如何确定内核是否受内存限制或计算限制?
我认为我的内核受内存限制(因为大多数 GPGPU 代码受内存限制),但我实际上并不确定。我怎样才能自己找到它。可能必须使用视觉分析器,因为它取决于所使用的 GPU。
如果 CUDA 编程指南或其他 NVIDIA 文档中对此进行了解释,请毫不犹豫地发布带有页码的链接,以便我可以自己阅读。
澄清
我更喜欢如何确定限制因素的一般“规则”,但在我的特殊情况下,您可以在这里找到有关我的内核的详细信息:使用“overlap”、“kernel time”和“utilization”来优化内核
I think my kernel is memory bound (because most GPGPU code is memory bound), but I don't actually know for sure. How can I found it out for myself. Probably one has to use the visual profiler, as it depends on the used GPU.
If it is explained in the CUDA Programming guide or in other NVIDIA documentation, don't hesitate to just post a link with a page number, so I can read it up for myself.
Clarification
I would prefer are general "rule" how to determine the limiting factor, but in my special case you can find details about my kernel here: Using `overlap`, `kernel time` and `utilization` to optimize one's kernels
如果你对这篇内容有疑问,欢迎到本站社区发帖提问 参与讨论,获取更多帮助,或者扫码二维码加入 Web 技术交流群。
绑定邮箱获取回复消息
由于您还没有绑定你的真实邮箱,如果其他用户或者作者回复了您的评论,将不能在第一时间通知您!
发布评论
评论(3)
NVIDIA 的演示讨论了选择性禁用内存访问和算术通过修改源代码在您的内核中进行更改,以确定其中之一是否限制了您的性能。
This presentation from NVIDIA talks about selectively disabling memory accesses and arithmetic in your kernel by modifying your source code, in order to determine if one of them is limiting your performance.

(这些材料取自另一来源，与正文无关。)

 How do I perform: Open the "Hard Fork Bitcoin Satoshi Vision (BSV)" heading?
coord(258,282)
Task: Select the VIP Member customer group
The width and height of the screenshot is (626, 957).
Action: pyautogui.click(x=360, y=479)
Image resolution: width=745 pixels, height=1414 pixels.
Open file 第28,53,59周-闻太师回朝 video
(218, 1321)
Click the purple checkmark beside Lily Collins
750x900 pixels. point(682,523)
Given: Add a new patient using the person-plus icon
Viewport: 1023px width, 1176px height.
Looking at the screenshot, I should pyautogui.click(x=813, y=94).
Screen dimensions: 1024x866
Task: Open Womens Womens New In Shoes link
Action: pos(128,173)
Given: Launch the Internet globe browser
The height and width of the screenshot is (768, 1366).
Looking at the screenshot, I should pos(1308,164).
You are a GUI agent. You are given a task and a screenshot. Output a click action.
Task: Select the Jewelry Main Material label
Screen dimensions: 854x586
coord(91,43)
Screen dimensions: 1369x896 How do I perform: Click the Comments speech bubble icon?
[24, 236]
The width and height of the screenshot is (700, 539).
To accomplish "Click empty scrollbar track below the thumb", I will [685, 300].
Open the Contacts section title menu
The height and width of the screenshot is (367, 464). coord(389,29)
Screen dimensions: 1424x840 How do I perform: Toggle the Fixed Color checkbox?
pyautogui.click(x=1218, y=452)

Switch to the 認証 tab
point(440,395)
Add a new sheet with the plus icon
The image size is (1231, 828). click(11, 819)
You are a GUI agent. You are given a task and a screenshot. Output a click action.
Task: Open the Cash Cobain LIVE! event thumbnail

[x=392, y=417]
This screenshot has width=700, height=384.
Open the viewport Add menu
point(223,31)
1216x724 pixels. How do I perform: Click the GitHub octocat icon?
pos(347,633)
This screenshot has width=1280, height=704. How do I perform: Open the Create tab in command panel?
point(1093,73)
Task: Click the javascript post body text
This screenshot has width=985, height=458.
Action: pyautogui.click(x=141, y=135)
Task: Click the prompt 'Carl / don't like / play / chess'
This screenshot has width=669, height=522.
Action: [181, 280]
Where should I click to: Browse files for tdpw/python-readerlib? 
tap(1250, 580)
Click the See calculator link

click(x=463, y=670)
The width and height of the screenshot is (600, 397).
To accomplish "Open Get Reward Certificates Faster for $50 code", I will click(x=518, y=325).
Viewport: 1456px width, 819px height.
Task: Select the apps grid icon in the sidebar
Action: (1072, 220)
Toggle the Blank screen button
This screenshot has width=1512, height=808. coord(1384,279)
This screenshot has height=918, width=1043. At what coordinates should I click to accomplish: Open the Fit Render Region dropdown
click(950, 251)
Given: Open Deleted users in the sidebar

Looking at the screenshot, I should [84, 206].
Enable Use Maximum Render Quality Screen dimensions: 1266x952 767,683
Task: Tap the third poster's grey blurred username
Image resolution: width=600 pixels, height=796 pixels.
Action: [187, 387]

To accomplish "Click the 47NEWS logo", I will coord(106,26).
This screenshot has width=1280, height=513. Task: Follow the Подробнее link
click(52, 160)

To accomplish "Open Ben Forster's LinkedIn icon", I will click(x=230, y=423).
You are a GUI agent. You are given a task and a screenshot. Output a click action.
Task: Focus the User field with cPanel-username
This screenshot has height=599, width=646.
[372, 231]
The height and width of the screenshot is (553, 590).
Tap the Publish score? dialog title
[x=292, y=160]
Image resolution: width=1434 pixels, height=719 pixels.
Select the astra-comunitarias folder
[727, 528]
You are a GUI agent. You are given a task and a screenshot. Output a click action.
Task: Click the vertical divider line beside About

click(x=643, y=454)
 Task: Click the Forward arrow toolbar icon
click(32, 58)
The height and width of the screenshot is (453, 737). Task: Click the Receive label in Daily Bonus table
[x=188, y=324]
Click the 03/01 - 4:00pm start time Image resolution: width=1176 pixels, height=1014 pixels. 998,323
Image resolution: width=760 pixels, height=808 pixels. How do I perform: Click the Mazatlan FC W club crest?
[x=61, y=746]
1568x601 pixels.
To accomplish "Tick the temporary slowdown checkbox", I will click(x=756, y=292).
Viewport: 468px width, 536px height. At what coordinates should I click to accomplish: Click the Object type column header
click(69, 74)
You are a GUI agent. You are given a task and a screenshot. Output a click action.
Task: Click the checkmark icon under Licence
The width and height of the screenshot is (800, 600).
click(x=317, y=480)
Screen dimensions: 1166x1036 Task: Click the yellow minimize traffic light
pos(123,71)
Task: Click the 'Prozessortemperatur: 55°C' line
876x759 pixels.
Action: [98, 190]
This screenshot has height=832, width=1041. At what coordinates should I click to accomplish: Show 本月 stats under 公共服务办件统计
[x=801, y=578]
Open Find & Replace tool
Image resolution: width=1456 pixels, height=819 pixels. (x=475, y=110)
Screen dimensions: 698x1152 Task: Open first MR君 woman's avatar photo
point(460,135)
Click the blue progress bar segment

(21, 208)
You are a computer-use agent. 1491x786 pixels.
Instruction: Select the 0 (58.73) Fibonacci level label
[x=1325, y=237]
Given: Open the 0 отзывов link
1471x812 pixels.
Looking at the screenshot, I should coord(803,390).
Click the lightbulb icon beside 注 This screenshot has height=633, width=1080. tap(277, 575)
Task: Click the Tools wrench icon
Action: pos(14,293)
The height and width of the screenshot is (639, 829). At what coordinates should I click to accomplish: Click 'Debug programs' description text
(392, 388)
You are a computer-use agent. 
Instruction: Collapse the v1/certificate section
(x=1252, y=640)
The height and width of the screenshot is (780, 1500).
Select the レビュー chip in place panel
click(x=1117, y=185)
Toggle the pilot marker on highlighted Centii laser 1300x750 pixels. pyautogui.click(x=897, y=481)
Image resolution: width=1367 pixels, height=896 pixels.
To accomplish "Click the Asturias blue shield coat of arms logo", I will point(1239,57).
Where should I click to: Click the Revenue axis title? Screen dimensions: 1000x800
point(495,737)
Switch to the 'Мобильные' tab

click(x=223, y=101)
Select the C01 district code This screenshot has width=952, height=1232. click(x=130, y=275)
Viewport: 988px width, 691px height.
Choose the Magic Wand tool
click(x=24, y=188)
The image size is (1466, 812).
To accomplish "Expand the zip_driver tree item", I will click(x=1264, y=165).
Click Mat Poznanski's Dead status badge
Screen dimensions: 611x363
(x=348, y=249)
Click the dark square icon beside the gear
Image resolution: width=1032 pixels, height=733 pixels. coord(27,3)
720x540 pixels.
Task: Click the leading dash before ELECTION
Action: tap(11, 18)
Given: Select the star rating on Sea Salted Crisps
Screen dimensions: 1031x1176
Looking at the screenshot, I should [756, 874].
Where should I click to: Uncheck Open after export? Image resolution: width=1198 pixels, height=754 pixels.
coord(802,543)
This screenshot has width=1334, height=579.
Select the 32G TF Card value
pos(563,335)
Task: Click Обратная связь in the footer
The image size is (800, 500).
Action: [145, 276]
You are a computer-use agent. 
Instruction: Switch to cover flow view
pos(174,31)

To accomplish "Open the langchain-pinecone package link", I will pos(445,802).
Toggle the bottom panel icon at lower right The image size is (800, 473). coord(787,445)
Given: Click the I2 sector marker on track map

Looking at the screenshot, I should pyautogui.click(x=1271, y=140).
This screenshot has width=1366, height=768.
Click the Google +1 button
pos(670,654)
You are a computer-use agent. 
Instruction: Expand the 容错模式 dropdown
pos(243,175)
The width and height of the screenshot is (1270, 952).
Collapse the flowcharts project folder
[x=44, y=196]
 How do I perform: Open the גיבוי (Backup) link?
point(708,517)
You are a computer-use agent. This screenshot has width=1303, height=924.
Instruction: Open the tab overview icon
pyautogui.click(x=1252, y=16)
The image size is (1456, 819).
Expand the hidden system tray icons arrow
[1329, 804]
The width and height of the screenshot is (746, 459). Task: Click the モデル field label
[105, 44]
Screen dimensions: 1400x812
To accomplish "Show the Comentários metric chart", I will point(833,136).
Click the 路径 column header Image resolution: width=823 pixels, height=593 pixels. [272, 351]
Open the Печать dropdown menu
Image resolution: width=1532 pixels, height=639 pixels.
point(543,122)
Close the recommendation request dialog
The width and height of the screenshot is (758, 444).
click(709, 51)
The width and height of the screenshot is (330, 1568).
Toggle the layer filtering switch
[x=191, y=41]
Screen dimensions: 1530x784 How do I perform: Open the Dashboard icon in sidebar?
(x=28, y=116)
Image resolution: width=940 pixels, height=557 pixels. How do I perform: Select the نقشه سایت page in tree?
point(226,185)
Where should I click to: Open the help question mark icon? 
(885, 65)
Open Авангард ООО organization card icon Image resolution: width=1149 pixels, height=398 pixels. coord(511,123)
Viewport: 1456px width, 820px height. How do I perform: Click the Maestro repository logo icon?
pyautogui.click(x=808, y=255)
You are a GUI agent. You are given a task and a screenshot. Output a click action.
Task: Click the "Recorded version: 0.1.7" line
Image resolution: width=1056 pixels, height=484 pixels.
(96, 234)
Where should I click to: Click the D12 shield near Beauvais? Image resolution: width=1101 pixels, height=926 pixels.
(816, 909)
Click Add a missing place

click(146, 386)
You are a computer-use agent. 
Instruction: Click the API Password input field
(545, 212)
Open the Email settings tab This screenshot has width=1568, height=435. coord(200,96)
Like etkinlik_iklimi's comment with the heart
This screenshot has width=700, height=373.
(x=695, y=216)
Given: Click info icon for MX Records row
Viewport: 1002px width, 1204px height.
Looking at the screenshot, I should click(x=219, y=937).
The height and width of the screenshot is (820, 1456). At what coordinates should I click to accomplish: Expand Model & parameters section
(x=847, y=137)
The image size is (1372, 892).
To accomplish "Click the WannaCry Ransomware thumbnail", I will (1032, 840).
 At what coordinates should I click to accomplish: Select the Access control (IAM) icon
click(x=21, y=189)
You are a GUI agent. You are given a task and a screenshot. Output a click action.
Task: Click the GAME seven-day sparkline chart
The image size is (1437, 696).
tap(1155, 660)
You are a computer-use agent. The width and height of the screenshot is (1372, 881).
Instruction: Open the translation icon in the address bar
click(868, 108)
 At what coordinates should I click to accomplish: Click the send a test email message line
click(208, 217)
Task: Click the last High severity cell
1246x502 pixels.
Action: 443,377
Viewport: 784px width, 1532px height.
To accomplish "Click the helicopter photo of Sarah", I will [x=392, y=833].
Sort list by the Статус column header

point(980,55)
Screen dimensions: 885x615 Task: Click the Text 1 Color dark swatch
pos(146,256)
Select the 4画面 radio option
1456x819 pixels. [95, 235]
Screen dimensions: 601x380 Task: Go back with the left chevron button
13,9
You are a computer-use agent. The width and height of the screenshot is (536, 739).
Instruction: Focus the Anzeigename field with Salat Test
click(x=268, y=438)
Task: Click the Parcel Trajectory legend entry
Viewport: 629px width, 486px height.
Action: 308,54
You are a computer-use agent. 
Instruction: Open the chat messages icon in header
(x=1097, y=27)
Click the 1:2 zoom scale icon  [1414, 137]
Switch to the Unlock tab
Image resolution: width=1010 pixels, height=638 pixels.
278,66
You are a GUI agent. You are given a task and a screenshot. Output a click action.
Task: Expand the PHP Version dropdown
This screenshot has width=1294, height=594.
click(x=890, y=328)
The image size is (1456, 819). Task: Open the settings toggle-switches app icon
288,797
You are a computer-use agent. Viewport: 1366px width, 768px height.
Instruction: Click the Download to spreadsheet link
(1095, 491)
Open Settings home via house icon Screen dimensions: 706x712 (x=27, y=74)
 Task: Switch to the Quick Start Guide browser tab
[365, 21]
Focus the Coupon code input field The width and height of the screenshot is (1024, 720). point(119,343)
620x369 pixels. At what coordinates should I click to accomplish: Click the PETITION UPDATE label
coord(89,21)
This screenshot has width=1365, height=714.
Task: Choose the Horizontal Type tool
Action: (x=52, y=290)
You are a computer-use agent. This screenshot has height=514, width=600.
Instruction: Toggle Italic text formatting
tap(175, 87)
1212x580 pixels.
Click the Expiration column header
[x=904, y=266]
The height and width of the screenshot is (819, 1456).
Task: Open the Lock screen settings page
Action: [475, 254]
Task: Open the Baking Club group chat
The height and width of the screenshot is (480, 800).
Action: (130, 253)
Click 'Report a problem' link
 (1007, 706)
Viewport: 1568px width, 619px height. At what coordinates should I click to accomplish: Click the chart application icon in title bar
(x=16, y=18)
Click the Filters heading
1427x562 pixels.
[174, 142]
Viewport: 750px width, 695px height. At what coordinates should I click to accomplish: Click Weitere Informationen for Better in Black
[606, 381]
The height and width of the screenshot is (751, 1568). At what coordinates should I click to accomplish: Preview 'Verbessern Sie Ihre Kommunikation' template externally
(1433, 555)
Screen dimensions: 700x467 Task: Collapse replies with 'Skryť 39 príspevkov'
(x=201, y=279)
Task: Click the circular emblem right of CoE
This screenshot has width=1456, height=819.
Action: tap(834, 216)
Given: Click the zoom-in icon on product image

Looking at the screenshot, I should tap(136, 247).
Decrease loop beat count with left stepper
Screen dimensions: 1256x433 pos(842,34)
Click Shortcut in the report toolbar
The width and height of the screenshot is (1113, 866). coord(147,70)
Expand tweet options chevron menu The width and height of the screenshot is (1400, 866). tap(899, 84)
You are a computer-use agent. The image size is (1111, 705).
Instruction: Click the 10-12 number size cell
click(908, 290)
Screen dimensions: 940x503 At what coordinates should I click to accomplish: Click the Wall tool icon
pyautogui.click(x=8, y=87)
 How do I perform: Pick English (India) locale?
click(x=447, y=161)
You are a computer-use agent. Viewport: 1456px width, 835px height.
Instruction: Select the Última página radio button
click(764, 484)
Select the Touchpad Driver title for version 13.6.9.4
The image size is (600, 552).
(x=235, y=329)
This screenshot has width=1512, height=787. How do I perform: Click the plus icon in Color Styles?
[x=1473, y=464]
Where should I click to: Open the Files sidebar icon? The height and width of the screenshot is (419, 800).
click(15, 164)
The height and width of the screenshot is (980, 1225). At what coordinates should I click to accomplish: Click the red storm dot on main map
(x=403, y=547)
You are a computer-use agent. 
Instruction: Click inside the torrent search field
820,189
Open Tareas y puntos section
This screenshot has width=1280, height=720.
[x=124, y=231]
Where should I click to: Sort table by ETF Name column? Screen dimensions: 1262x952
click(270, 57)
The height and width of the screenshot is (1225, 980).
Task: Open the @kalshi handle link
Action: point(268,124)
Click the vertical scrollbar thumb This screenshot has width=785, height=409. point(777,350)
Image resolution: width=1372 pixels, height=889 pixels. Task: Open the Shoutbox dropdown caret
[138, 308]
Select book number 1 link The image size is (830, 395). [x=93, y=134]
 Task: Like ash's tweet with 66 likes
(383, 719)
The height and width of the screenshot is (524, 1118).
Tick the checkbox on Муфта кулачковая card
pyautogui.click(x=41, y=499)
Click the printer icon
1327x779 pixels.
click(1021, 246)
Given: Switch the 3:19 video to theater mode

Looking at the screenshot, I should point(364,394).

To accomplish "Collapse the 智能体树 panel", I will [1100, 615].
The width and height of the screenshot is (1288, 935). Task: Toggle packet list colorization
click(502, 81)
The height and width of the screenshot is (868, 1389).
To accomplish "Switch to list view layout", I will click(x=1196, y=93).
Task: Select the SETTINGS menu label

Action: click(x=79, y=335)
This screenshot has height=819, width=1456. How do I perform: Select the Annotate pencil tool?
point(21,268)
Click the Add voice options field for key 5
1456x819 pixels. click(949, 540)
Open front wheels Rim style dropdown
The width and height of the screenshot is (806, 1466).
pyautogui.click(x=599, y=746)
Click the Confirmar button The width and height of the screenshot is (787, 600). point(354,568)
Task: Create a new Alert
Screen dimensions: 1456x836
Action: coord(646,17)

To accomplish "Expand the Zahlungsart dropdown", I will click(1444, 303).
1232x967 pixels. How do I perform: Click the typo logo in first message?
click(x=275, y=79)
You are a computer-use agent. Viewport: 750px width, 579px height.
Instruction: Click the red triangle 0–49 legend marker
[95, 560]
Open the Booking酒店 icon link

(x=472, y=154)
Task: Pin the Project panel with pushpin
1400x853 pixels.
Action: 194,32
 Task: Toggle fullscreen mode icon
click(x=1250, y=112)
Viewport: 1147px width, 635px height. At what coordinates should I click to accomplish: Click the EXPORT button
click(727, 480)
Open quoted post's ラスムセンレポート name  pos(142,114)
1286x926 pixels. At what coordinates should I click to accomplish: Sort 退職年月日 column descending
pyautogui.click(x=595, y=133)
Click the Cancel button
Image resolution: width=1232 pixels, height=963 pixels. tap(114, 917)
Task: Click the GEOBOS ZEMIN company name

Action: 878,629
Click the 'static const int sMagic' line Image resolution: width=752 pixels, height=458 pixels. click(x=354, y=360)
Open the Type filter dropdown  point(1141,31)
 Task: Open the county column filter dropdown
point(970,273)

一个无需任何源代码修改的好技巧可用于使用计算能力 2.0 及以上编译的代码(基于 在这里回答)
使用“--use_fast_math”标志可以轻松增加\减少计算压力。
如果设置此标志可提供较大的加速,则这将指示计算限制内核。
如果设置此标志几乎没有加速,这将表明平衡\内存限制内核。
A nice trick without any source code modification can be used for code compiled with compute capability 2.0 and above ( based on answer here )
using the "--use_fast_math" flag one can easily increase\decrease compute pressure.
if setting this flag gives a large speed-up, this would indicate a compute bound kernel.
if setting this flag gives little to no speed-up, this would indicate a balanced\memory bound kernel.
我想我会提出一个答案,即使有一个公认的答案,而且这个问题已经很老了。
我的代码中也有类似的问题,尽管当时我并不知道。
我运行了 Nvidia Visual Profiler (
nvvp
) 并分析了我的程序。我发现分析器检测到我的程序在某些方面受到限制,并提出了一些建议。如果您不确定从哪里开始,这是一个很好的工具。
I though I would pitch in an answer even though there is an accepted answer and this question is old.
I had a similar problem in my code, although at the time I didn't know it.
I ran the Nvidia Visual Profiler (
nvvp
) and analysed my program. I found that the profiler had detected my program was limited in some fashion and had some recommendations.A great tool to use if you are unsure on where to begin.